Is it possible that requiring lacrosse players to wear helmets will increase risk to players? I doubt it. My grounds for skepticism? TCTBT: too cute to be true.

TCTBT (also “too clever to be true”) arguments survive not because they are correct, or supported by the best evidence, but because they are elegant, counter-intuitive, and make a person sound smart at a cocktail party. They fly well in Op-Ed pieces, keynote speeches, and other places where one is unlikely to be asked for evidence.

The smart thing to do when you hear a TCTBT explanation is to doubt it. Since repeating a clever explanation is clearly its own reward, how is one to say that the person offering it is well-informed or just trying to be conversationally brilliant?

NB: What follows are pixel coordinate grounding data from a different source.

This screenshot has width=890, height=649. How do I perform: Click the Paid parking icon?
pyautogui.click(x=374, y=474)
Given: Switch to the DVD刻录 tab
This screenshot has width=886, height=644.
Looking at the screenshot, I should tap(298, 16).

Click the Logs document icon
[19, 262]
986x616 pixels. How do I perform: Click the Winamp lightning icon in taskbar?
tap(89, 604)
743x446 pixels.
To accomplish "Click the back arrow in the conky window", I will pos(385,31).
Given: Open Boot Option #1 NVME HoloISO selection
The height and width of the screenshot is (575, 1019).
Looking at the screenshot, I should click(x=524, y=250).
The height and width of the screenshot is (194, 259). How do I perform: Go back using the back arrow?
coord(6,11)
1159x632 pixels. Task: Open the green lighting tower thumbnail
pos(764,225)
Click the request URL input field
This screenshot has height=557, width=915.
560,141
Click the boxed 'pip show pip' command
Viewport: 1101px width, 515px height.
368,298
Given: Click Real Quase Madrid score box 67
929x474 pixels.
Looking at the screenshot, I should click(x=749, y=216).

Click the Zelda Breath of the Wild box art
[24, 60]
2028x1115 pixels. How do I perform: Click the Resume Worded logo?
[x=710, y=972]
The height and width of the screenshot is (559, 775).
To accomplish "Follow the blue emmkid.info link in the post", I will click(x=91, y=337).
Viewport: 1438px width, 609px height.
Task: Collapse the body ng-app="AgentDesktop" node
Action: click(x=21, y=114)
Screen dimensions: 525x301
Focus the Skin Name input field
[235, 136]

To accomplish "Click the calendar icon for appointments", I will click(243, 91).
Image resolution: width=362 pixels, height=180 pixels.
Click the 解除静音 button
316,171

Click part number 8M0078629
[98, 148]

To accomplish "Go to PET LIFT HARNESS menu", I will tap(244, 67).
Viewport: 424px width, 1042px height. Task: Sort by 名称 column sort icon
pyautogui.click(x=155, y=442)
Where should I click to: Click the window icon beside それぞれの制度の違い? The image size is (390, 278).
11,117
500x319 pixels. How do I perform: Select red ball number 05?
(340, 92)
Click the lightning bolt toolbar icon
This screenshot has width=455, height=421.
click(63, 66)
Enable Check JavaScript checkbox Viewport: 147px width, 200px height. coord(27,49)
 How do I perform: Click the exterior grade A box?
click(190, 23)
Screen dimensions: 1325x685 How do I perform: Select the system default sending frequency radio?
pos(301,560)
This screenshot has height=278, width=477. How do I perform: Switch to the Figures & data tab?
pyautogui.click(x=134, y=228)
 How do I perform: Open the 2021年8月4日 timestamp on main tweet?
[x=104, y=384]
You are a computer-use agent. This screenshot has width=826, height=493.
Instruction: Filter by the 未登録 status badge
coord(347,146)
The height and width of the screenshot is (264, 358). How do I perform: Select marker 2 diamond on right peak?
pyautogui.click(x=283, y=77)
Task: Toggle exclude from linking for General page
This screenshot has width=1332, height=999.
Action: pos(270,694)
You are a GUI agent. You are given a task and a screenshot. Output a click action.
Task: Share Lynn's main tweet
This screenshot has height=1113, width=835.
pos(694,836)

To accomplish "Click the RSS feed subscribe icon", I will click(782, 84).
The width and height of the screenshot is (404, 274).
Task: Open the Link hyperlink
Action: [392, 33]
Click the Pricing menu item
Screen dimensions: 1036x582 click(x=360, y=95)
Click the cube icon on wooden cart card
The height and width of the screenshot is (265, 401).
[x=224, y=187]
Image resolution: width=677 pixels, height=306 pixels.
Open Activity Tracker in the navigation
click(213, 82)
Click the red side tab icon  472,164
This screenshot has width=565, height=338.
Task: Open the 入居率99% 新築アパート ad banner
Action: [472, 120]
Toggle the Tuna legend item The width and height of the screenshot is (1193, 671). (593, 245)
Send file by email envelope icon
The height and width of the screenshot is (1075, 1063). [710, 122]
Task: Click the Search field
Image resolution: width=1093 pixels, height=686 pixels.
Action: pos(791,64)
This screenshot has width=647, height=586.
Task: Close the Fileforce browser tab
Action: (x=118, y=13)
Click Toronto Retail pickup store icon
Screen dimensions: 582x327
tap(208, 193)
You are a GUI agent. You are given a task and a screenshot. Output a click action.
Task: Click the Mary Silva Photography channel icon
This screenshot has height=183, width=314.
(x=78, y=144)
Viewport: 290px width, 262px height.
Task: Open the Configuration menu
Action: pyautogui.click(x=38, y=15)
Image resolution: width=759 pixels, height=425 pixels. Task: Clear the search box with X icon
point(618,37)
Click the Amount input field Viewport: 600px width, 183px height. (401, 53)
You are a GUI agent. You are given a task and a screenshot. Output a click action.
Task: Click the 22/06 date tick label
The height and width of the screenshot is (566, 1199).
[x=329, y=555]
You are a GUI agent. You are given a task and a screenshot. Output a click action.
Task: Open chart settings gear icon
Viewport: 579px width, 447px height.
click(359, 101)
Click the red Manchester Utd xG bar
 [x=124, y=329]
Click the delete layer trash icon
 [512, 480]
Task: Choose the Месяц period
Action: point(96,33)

While I feel that moral hazard is overhyped, I must admit that I’ve gone spelunking with a helmet and without a helmet, and yes, a person does let his head bump against the cave walls more often with the helmet on than off. However, the net impact to your head is less with the helmet on. This is what I would expect to happen in lacrosse. More helmets will bump against helmets, which seems more ‘violent’, but the net noggin impact will be less. And despite popular belief, they have rules in lacrosse, so the temptation to run helmet first into people may not even have an advantage.

Interestingly, the article says, “checking in professional hockey became considerably more vicious with the adoption of helmets in the 1970s and ’80s”. Again, correlation, is not causation. And is ‘viciousness’ measured in injuries?

I say let Moral Hazards join Prisoner’s Dilemmas, Tragedies of the Commons, and other cleverly constructed scenarios that don’t arise in proportion to the vast numbers of articles written about them. Pay more attention to boring things like default effects that exert large and demonstrable influences on hundreds of decisions in daily life.

That said, I know nothing about lacrosse except that I watched Pete play it once, so without further ado, I’ll turn the typing over to him. If you have empirical evidence of moral hazards we should be concerned about, please post in the comments.

PETE’S TAKE:

As someone with more than 30 years of (combined) lacrosse coaching and playing experience, my intuition leads me to believe that introducing helmets into the women’s game will increase the behaviors that put players at risk of injury. However, given that I regularly lecture on the fallibility of intuition, I also agree with Dan. I would like to see causal evidence before drawing a line in the sand. More important than just examining if helmets increase risky behavior, the analysis for deciding to institute helmets would need to balance the costs of the risky behavior against the benefits of the helmet. That is, the temporary bumps and bruises caused by more aggressive play may be worth incurring in order to reduce the risk of concussion. In that way, a thorough risk analysis would seem to be worth the price given the many thousands of women and girls who play the game.

The question of wearing a helmet creates a moral hazard in the game of lacrosse is complicated because the presence of the helmet would seem to influence more than just the offensive and defensive player’s behavior. The protection that a helmet provides could influence the way that the official monitors the game. Officials could more laxly (no pun intended) enforce the rules because they perceive the aggressive behavior as less risky, which in turn could further increase aggressiveness.

One last way to think about the helmet debate is to consider how much the debate is being colored by tradition (aka the status quo). And in this way, a useful question would be, if a new sport like lacrosse was created, would helmets be required given the emerging evidence about the risks of concussion?